Legislative history is virtually useless as an aid to understanding the language and intent of BAPCPA. The section-by-section analysis in the Report of the House Committee on the Judiciary merely provides a gloss of the statutory language of BAPCPA § 322. It does not provide an example of the kind of problem or abuse it was intended to correct, nor a citation to a case whose result it sought to alter. Consequently it provides no clue to the intended significance of the “as a result of electing” language. Both the majority and the dissents to the 1997 Commission Report are similarly unhelpful as to the significance of this language.

Material supplied

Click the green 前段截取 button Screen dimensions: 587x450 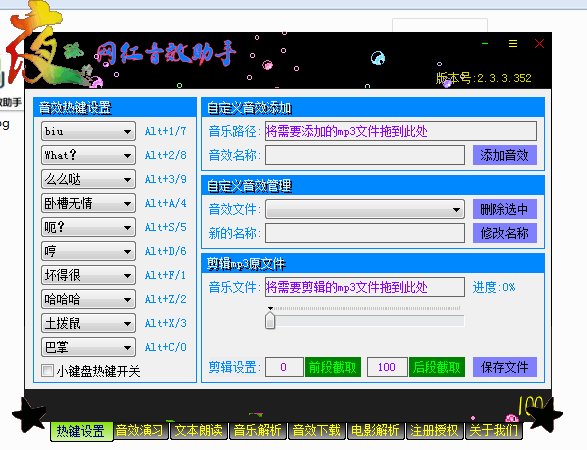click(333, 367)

...

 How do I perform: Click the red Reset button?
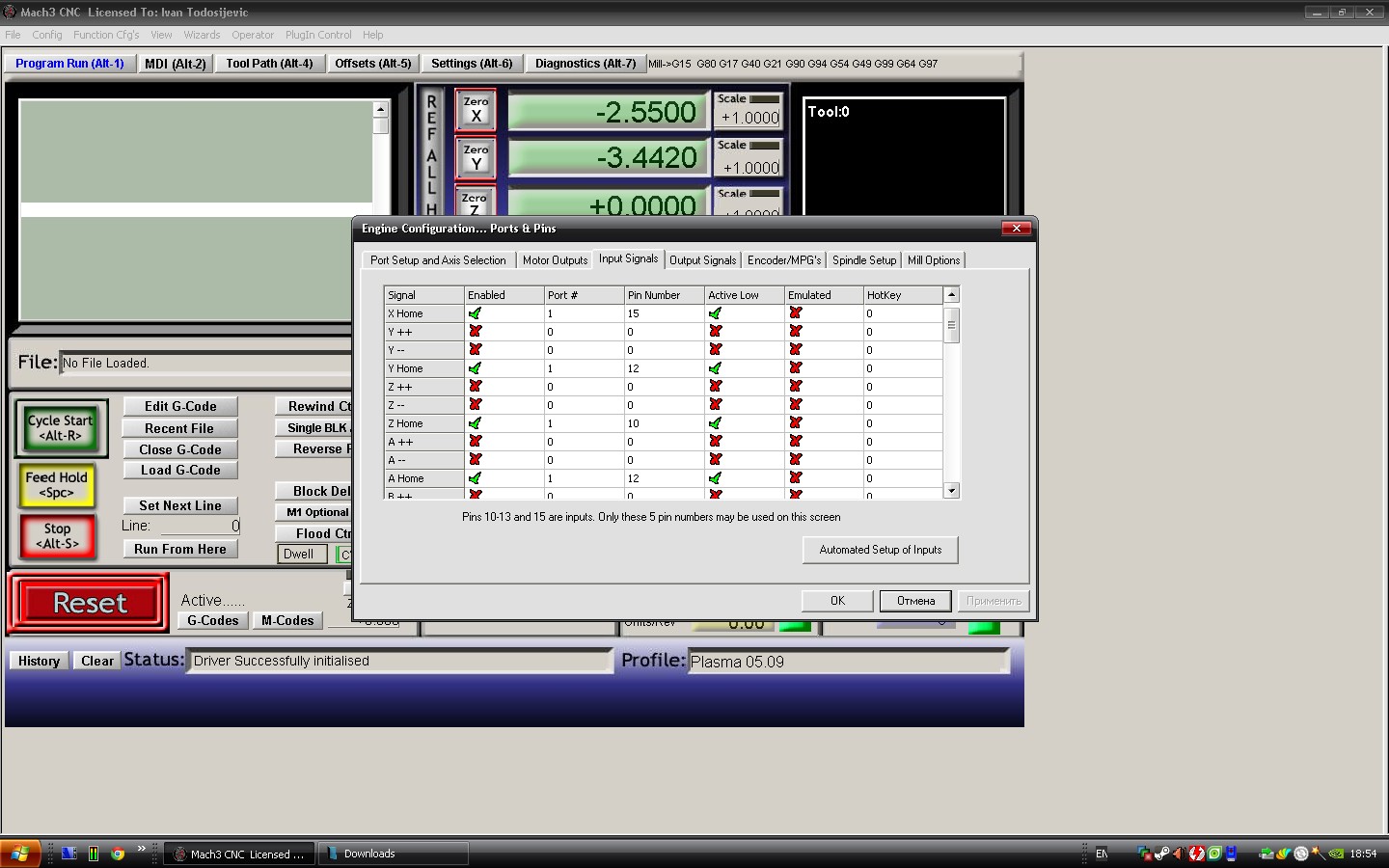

---

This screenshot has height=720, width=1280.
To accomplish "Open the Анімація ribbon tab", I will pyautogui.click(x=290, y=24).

The tasks
1 > In the passage on BAPCPA's legislative history, reproduce the portion starting with "Legislative history is" and going on through "of this language.", substituting "hint" for "clue".
2 > According to the passage on BAPCPA's legislative history, what does the section-by-section analysis in the House Judiciary Committee report merely provide?
3 > Write the next part of the passage on BAPCPA's legislative history, following on from its final sentence.

Answers given
1 >
Legislative history is virtually useless as an aid to understanding the language and intent of BAPCPA. The section-by-section analysis in the Report of the House Committee on the Judiciary merely provides a gloss of the statutory language of BAPCPA § 322. It does not provide an example of the kind of problem or abuse it was intended to correct, nor a citation to a case whose result it sought to alter. Consequently it provides no hint to the intended significance of the “as a result of electing” language. Both the majority and the dissents to the 1997 Commission Report are similarly unhelpful as to the significance of this language.

2 > It merely provides a gloss of the statutory language of BAPCPA § 322.

3 >
It really is not for this Court to speculate on Congress’s purposes when the language is clear and unambiguous. Only if the statutory language is ambiguous or would lead to absurd results should a Court attempt to discern legislative intent. Here there is no ambiguity nor absurdity in result. The language is unambiguous in stating that the cap is imposed only “as a result” of an election, so if there is no election there can be no cap. And the result can hardly be deemed absurd, when it is consistent with 163 years of bankruptcy law. The Bankruptcy Act of 1841 provided uniform federal exemptions with no opt out provision, and it was repealed in about a year. That was the last time Congress attempted to impose uniform federal exemption laws, at least until BAPCPA. The Act of 1867, the Act of 1898, and the Code of 1978 all permitted states to provide their own exemption laws. Indeed, the Act of 1867 was hotly debated and allowing states to provide their own exemptions was one of the key compromises that was essential to its ultimate passage.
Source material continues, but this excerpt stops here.